EXTRACTED RECORDS >>
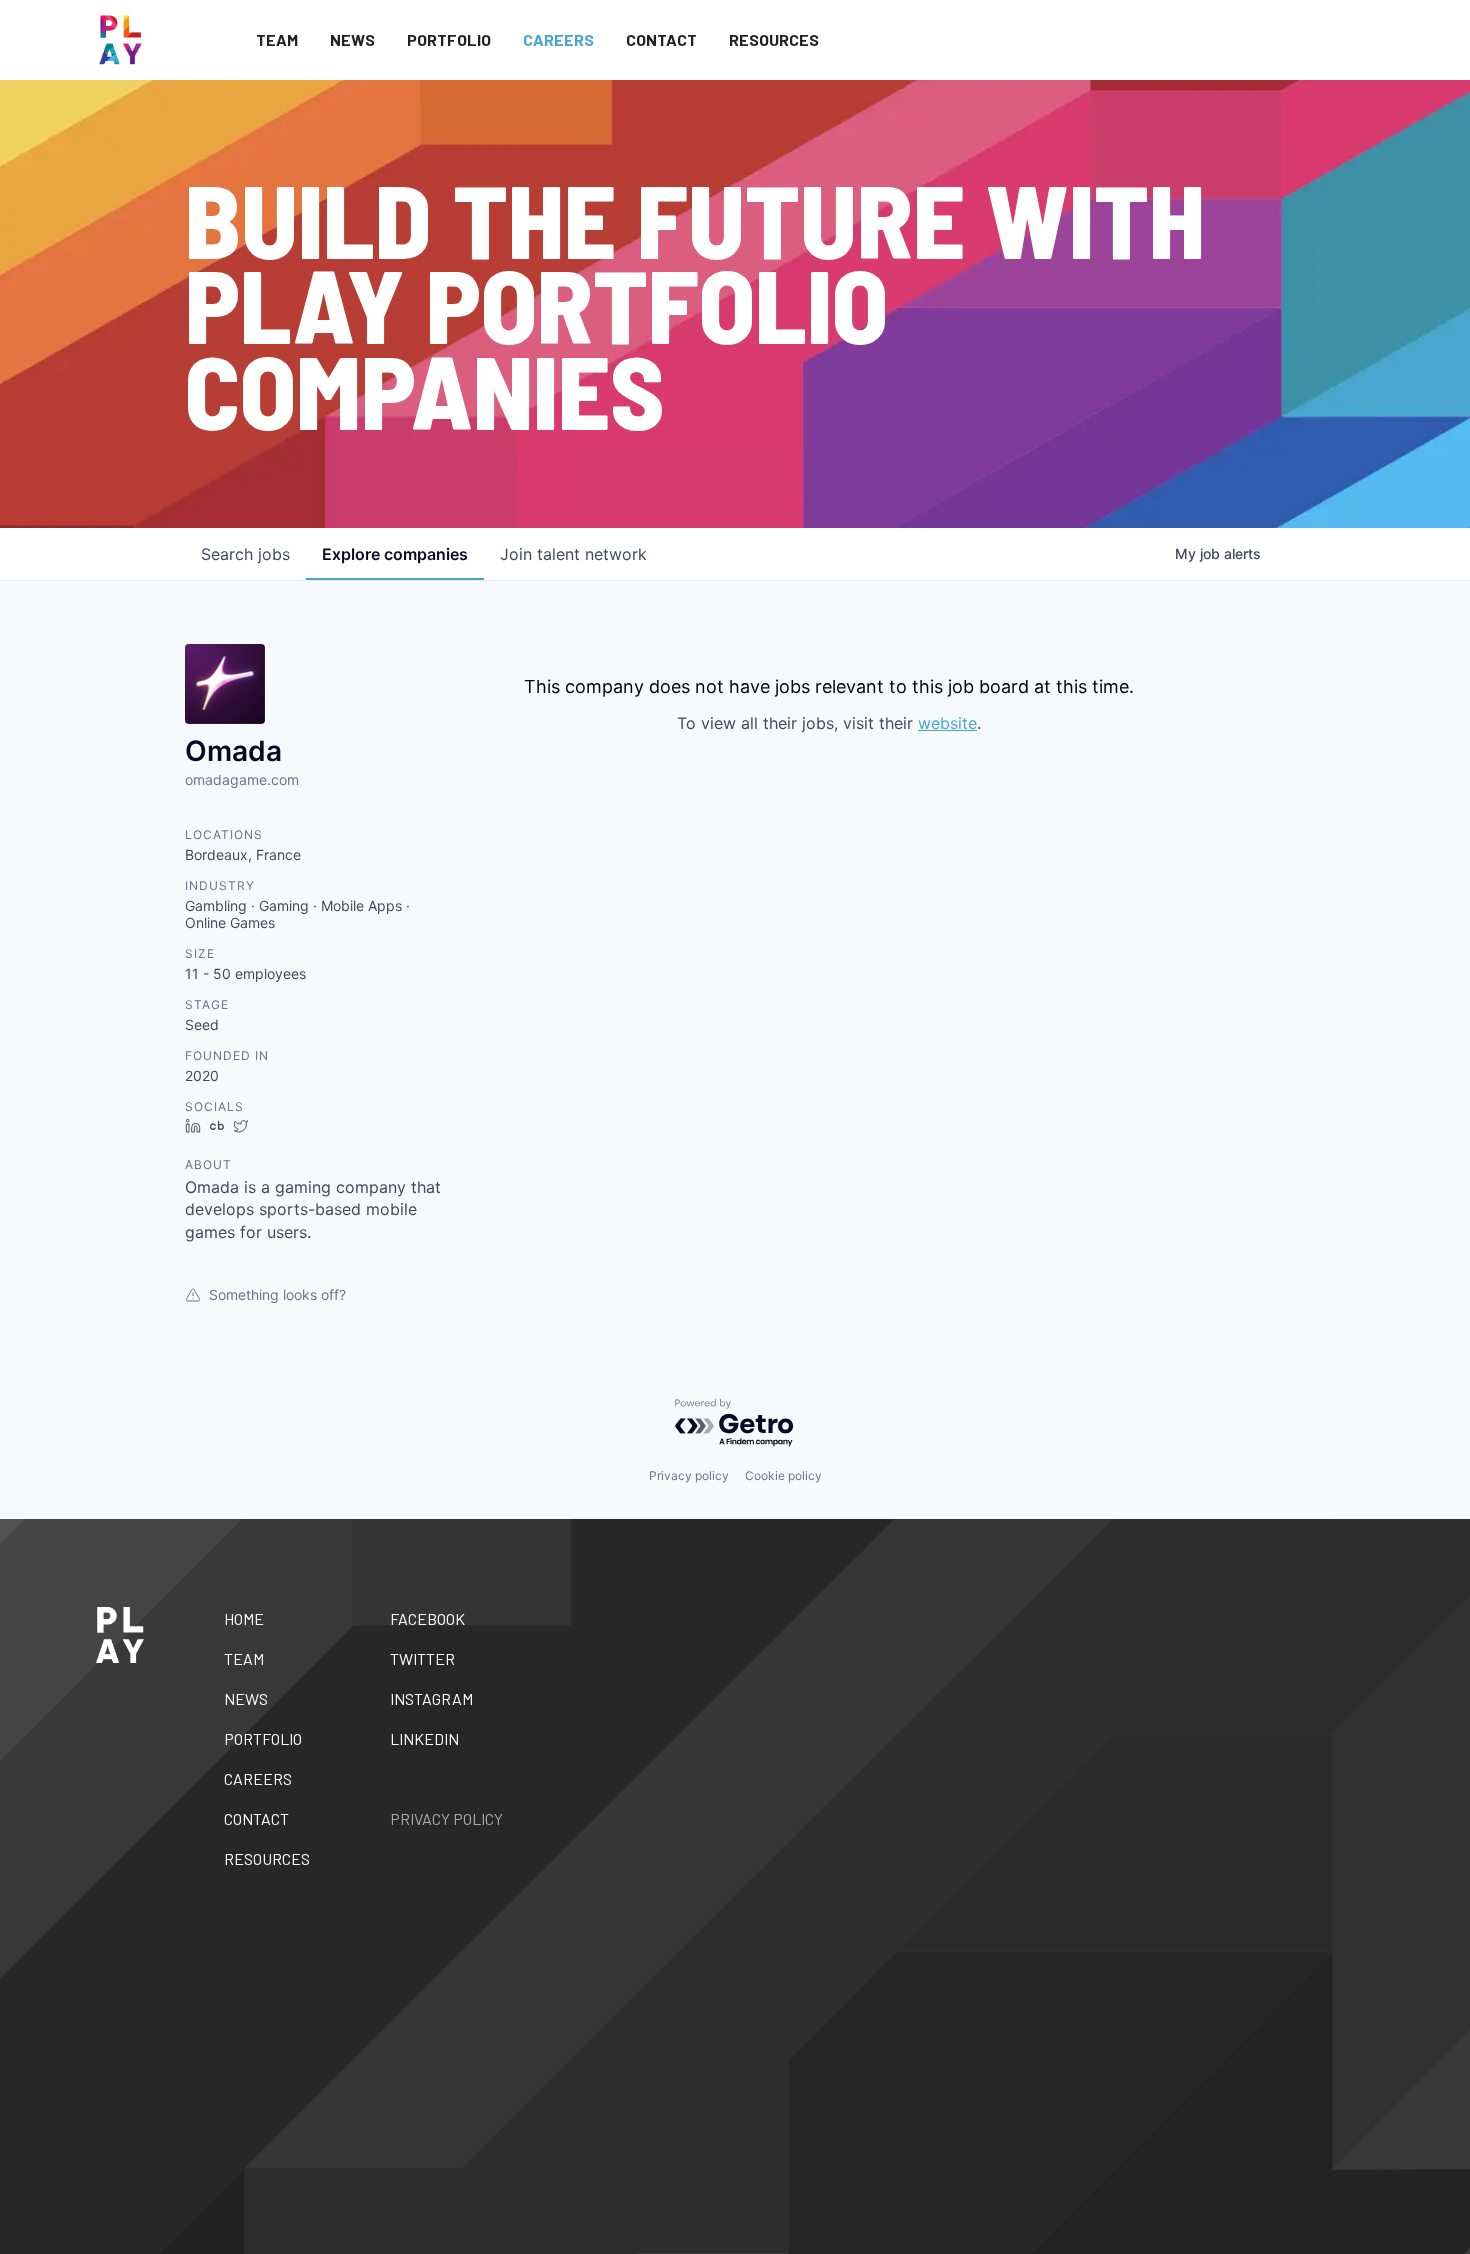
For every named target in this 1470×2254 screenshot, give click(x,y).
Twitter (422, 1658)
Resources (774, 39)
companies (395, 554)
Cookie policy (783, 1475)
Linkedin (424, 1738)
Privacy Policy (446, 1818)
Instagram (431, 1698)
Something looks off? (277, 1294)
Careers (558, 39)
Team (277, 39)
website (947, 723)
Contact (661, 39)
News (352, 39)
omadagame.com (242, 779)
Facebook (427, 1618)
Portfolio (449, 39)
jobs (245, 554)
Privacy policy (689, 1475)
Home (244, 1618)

PROBLEM DETAILS >> Make a word-for-word copy of the records above, excluding all pictures.

WRITTEN RESPONSE >>
For every named target in this 1470×2254 screenshot, give click(x,y).
Twitter (422, 1658)
Resources (774, 39)
companies (395, 554)
Cookie policy (783, 1475)
Linkedin (424, 1738)
Privacy Policy (446, 1818)
Instagram (431, 1698)
Something looks off? (277, 1294)
Careers (558, 39)
Team (277, 39)
website (947, 723)
Contact (661, 39)
News (352, 39)
omadagame.com (242, 779)
Facebook (427, 1618)
Portfolio (449, 39)
jobs (245, 554)
Privacy policy (689, 1475)
Home (244, 1618)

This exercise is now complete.